Disability accommodation for victim of sexual/domestic assault 
It is often the case where the employee's physician provides a diagnosis of disability together with prescription for workplace accommodation which, includes a reduced work-week that the employee has insufficient sick leave, vacation leave, and FMLA to protect the job. The California Labor Code specifically provides victims of sexual/domestic assault with job protection. 

In a recent stewarding case, the UCSF campus labor relations office responded that UC did not have to comply with California state labor law and therefore would not provide the protection the law provides. 

UCSF’s disability manager, in conjunction with the UCSF director of Center for Gender Equity (whom UPTE contacted; each campus has one) was able to obtain an unpaid leave (in this particular case, sick leave, vacation leave, and FMLA leave were not sufficiently accrued) for the duration of the physician's requested accommodation.
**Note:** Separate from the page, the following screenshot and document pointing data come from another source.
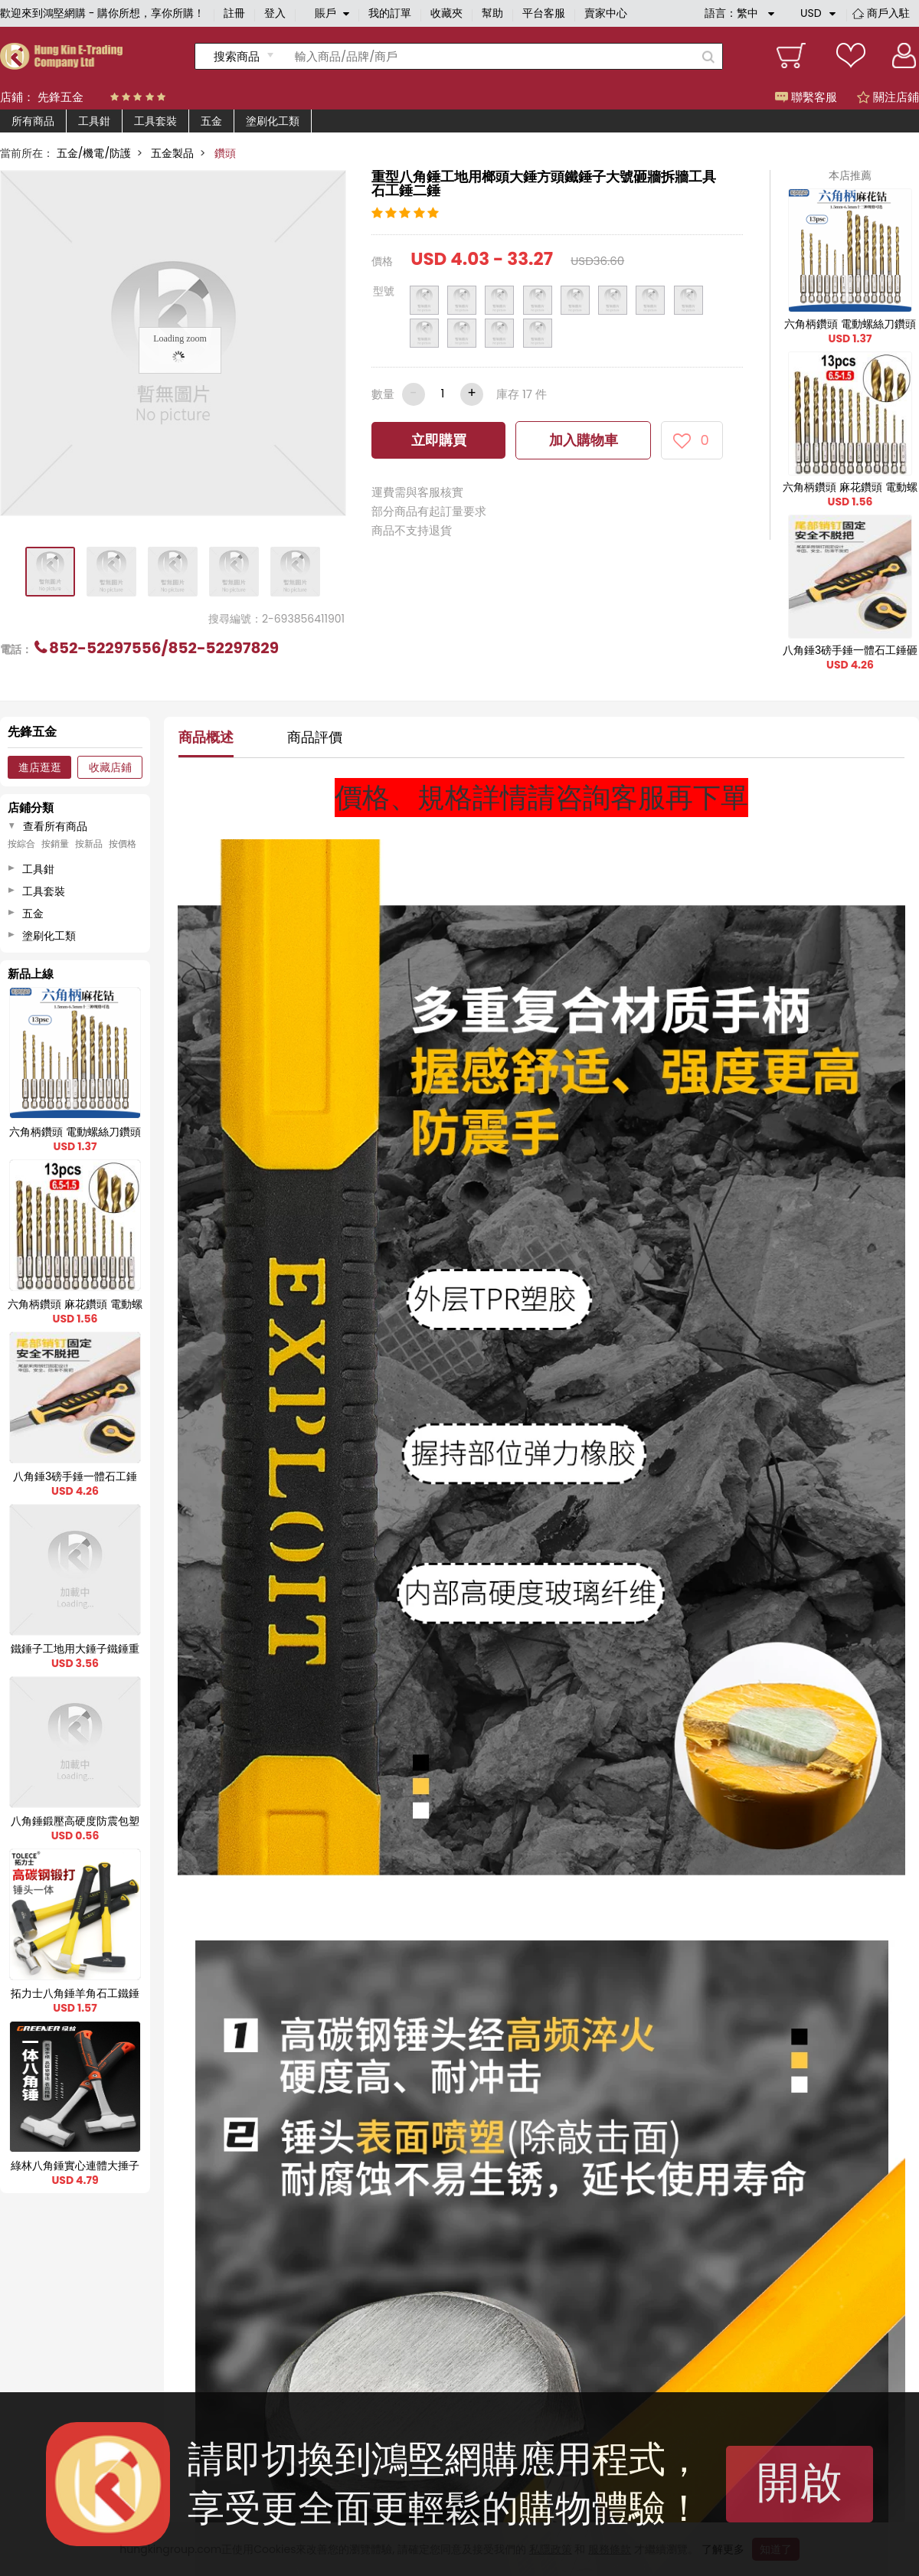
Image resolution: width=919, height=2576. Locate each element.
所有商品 (32, 121)
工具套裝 (155, 121)
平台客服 (543, 13)
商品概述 (206, 737)
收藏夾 (446, 13)
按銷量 (55, 843)
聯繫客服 (806, 97)
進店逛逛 (39, 767)
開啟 (799, 2482)
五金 (211, 121)
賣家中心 (605, 13)
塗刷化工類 (272, 121)
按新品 (89, 843)
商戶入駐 (888, 13)
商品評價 (314, 737)
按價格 (122, 843)
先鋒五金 (60, 97)
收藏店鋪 (110, 767)
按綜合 (21, 843)
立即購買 (438, 439)
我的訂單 (389, 13)
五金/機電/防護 (94, 153)
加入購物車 (583, 439)
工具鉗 (94, 121)
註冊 (234, 13)
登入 (275, 13)
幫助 (492, 13)
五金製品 (172, 153)
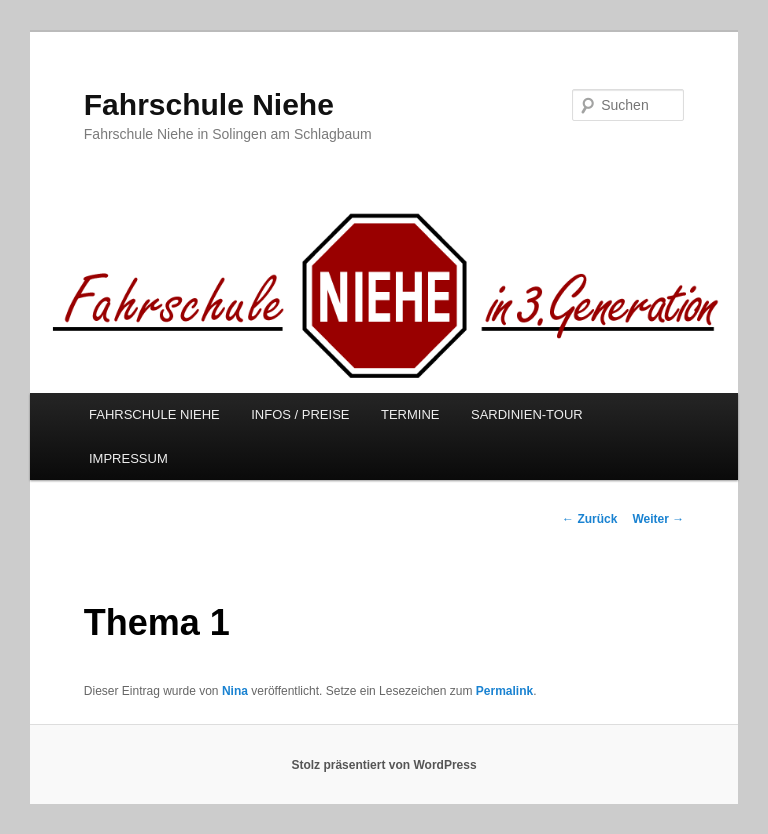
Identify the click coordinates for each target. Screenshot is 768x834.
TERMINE (410, 414)
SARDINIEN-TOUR (527, 414)
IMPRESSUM (128, 458)
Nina (235, 691)
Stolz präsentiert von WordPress (383, 765)
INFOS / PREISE (300, 414)
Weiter (658, 519)
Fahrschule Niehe (209, 104)
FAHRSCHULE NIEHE (154, 414)
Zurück (589, 519)
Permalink (504, 691)
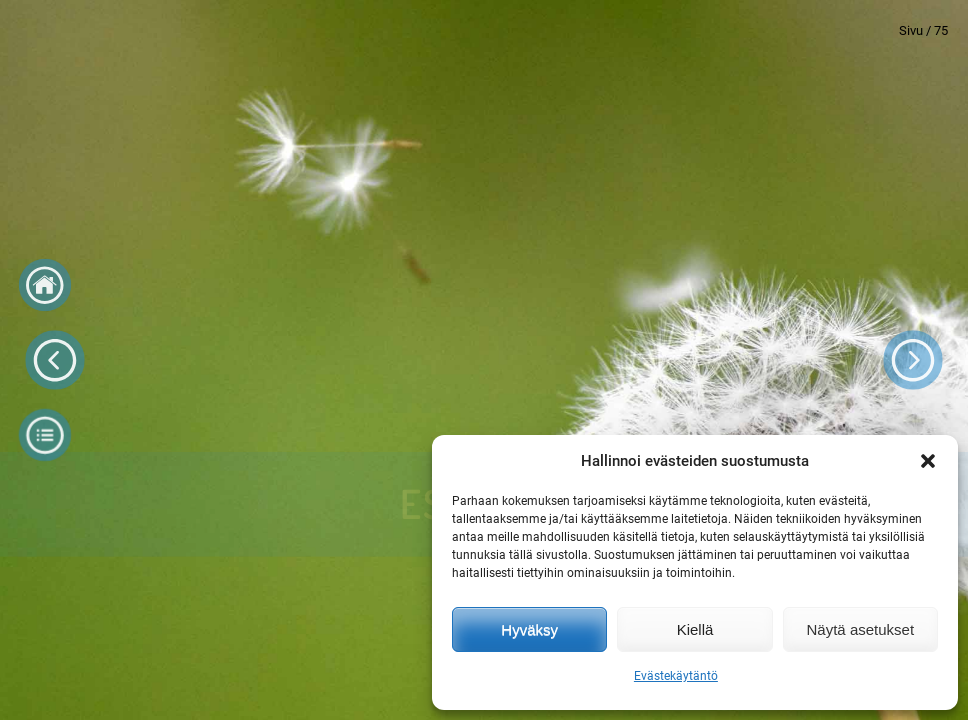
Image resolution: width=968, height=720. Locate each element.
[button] (928, 461)
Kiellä (695, 629)
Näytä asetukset (861, 629)
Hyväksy (529, 629)
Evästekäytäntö (676, 676)
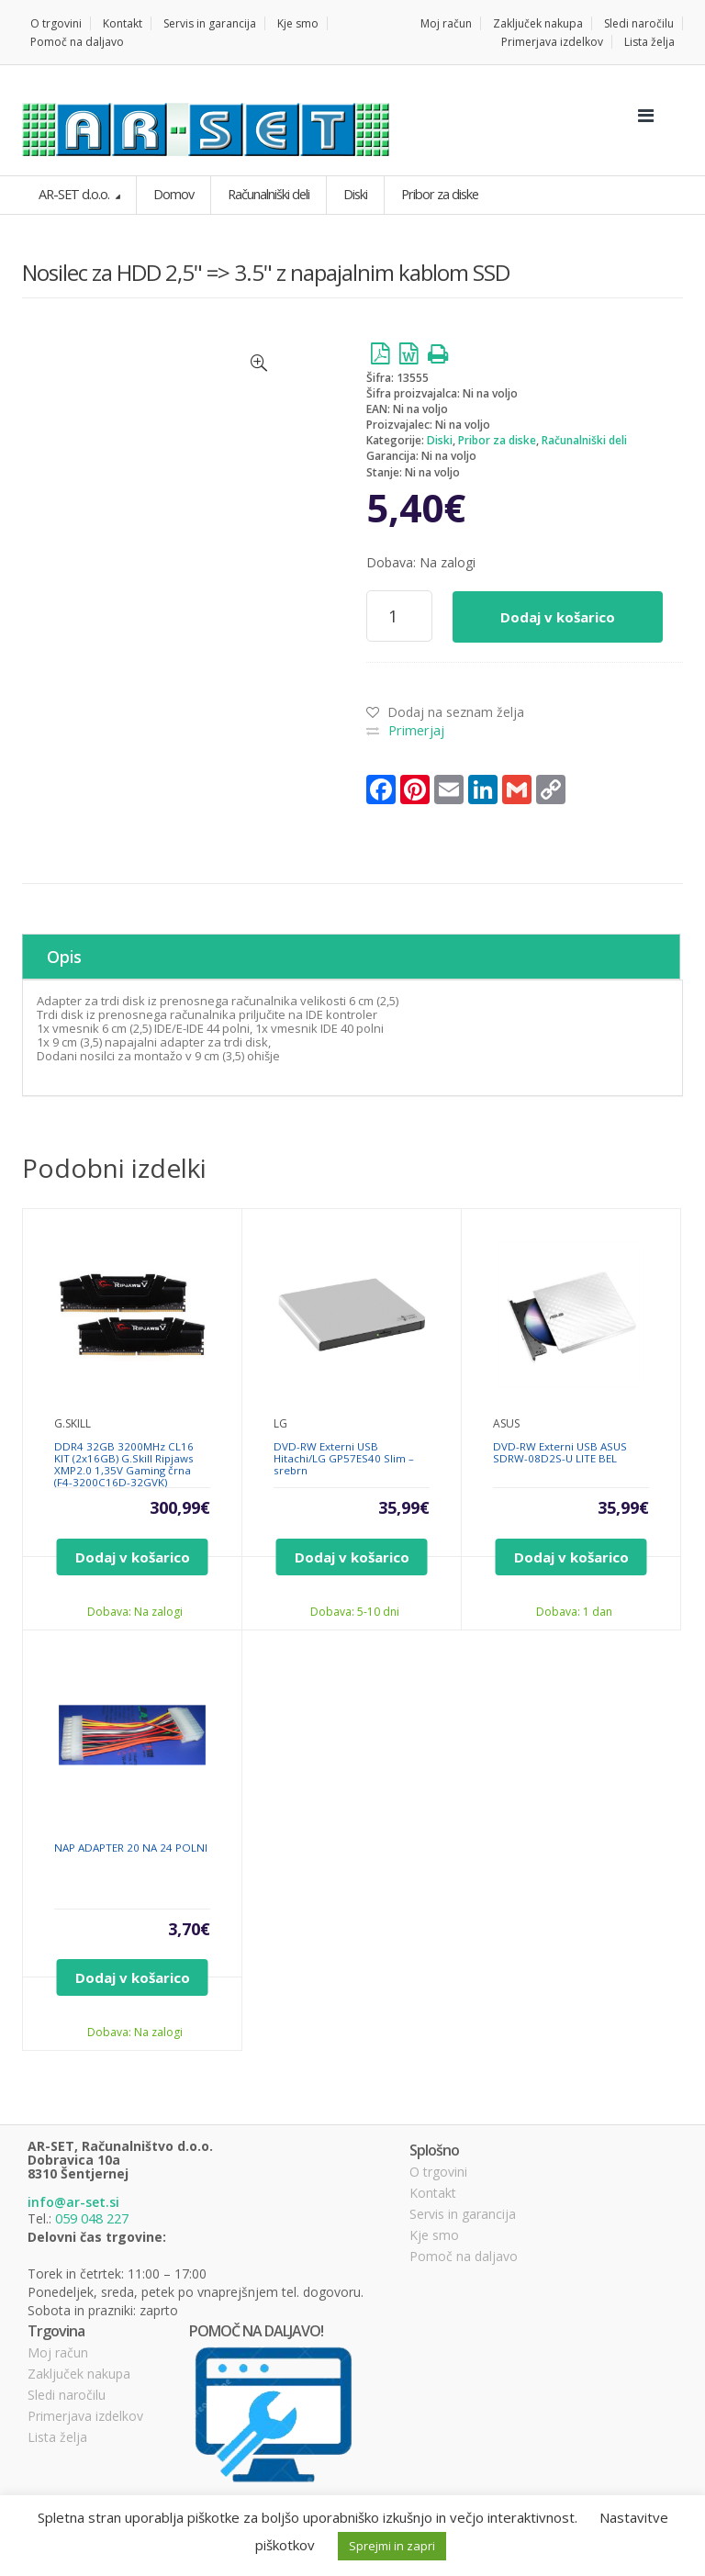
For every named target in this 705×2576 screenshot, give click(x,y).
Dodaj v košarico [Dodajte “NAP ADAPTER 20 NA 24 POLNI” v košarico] (132, 1968)
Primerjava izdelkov (552, 42)
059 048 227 (92, 2209)
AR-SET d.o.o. (74, 194)
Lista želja (649, 42)
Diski (440, 440)
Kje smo (298, 23)
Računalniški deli (584, 440)
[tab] (351, 952)
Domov (171, 194)
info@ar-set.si (73, 2192)
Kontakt (122, 23)
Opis (48, 952)
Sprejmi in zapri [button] (392, 2545)
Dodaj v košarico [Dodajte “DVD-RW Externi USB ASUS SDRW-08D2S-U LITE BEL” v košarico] (571, 1548)
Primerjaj (415, 729)
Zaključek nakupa (538, 23)
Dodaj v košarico (557, 616)
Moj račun (446, 23)
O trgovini (56, 23)
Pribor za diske (497, 440)
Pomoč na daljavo (77, 42)
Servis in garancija (209, 23)
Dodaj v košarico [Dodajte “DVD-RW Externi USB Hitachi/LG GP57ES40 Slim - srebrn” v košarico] (352, 1548)
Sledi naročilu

This saved the union from taking this egregious miscarriage of justice to the public through media, governmental officials, UC donors. 

For the future, UPTE will now file RFIs (Requests for Information), possibly at each campus, to obtain policy in writing and then to use the policy to change the practice; draft is attached. 

An additional note for this case is that the physician provided a diagnosis of Post Traumatic Stress Disorder disability. This is a formal disability and requires accommodation. The diagnosis of disability may also provide standing for the employee to apply for short-term disability insurance, which is mandatorily provided by UC through Liberty Mutual insurance company, in lieu of California State Disability Insurance. During the payments, short-term disability insurance may require a larger employee contribution to medical insurance than what the employee normally pays. 

For Post Traumatic Stress Disorder, currently San Francisco Kaiser provides an excellent outpatient treatment plan of 3 days each week, and UCSF provides an excellent outpatient treatment plan of 5 days each week. 

As an additional stewarding note: it is important in all situations which involve medical information, that the employee be advised to transmit medical information only to the campus disability manager. This person acts as a trained HIPAA officer to get all medical details relevant to evaluating the employee's ability, to perform the essential functions of the job, and to discuss only the physician's requested accommodations with the employee's departmental human resources and supervisor. It is quite common for the steward to discover that the employee has already released HIPAA protected medical information to the supervisor. In this case, the employee should be advised to refrain from this practice in the future. 

In line with this intent for medical privacy, the employee will have to notify the disability manager that the manager is expected to discuss, the case and any meetings, with the union steward who is representing the employee. The steward must be very careful not to release HIPAA information unless directed (in writing/email) by the employee as to what to reveal and to whom. We have found that it is useful to remind the disability manager not to release medical information other than the requested accommodation to the employee's department/supervisor.